Les relations se sont rapidement dégradées entre les deux associés, qui se reprochaient mutuellement leurs défaillances dans la société et dans l'exécution du contrat avec GFI Securities et M.[X] a démissionné de son emploi le 17 août 2018. A la suite de son départ, GFI Securities a, le 30 août 2018, résilié le contrat qu'elle avait passé avec la société Hadar Consulting.

Reprochant à M.[K] d'abuser de sa position majoritaire et de son mandat de président et d'empêcher le versement de dividendes, de s'octroyer une rémunération sans rapport avec son activité, et de ne pas recouvrer les sommes restant dues au titre du contrat d'Agent Lié, M.[X] a, par actes des 13 et 14 novembre 2018 fait assigner M.[K] et la société Hadar Consulting devant le tribunal de commerce de Paris pour voir prononcer la dissolution de la société aux torts de M.[K], désigner un administrateur judiciaire pour procéder aux opérations de liquidation et pour voir condamner M.[K] au paiement de dommages et intérêts à lui-même ou subsidiairement à la société Hadar Consulting.
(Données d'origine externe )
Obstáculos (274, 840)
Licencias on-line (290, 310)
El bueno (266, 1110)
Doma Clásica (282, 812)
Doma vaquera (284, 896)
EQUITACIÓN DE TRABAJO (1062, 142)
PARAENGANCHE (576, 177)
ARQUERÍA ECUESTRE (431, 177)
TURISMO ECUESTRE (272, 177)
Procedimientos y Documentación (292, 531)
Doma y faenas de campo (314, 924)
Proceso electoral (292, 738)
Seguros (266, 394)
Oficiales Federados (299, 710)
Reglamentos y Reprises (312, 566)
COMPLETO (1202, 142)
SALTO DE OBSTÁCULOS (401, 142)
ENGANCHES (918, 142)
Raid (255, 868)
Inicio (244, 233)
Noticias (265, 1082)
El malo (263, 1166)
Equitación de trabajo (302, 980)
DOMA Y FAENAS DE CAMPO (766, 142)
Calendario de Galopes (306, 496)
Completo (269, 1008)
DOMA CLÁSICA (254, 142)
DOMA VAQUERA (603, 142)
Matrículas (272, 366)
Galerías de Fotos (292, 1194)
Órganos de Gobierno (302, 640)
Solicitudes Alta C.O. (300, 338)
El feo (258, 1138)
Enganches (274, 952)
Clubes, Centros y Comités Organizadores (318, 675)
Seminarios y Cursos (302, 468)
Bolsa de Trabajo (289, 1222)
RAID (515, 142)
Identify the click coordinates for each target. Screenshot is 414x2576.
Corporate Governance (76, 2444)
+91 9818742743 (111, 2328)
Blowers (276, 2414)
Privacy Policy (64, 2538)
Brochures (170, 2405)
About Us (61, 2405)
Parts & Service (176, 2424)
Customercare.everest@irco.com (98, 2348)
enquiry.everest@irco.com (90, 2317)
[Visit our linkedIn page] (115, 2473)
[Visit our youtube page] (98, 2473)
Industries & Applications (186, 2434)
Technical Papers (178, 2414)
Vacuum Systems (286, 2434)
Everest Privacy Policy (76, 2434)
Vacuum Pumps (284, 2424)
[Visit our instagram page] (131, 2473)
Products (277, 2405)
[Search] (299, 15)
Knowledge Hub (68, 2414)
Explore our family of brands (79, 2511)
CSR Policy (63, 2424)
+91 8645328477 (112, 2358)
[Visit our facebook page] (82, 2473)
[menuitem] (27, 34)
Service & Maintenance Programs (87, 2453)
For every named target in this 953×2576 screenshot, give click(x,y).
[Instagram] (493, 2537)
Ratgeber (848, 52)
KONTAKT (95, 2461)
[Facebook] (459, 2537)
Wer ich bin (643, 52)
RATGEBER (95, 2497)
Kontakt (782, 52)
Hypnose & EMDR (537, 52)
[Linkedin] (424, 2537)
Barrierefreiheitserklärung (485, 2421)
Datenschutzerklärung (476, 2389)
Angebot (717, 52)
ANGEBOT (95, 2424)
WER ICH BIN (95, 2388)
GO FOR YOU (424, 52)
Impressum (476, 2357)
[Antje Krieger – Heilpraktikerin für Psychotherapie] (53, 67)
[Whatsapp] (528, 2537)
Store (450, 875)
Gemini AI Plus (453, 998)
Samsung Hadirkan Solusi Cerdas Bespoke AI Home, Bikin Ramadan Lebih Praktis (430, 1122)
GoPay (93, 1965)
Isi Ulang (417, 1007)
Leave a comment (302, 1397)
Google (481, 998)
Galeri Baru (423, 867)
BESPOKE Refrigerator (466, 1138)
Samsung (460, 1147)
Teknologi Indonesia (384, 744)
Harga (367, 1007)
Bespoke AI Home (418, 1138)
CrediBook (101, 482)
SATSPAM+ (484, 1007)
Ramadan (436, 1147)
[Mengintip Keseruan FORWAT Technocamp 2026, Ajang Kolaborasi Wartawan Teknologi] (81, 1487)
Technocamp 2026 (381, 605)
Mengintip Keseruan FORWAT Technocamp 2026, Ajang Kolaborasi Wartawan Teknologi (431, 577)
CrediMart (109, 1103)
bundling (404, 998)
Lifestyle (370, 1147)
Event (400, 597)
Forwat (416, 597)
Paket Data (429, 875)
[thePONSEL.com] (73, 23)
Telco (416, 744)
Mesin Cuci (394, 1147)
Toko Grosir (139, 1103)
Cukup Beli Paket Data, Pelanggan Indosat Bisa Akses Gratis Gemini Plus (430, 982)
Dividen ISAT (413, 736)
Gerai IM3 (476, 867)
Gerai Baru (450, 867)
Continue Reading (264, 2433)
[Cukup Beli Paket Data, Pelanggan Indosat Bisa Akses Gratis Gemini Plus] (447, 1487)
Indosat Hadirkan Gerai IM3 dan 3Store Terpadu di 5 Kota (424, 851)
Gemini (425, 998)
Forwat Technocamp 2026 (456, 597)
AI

Par jugement du 29 juillet 2020, le tribunal de commerce de Paris a débouté M.[X] de sa demande de dissolution de la société et de désignation d'un administrateur judiciaire, de sa demande de dommages et intérêts tant à son profit qu'à celui de la société Hadar Consulting, a débouté M.[K] de sa demande reconventionelle en dommages et intérêts et a condamné M.[X] aux dépens et à payer une indemnité procédurale de 2.000 euros à M.[K].

M.[X] a relevé appel de cette décision le 27 août 2020.

En cours de procédure, l'assemblée générale de la société Hadar Consulting a décidé de la liquidation amiable de la société et nommé M.[K] en qualité de liquidateur amiable

Deux incidents de procédure ont par ailleurs été soulevés par M.[X].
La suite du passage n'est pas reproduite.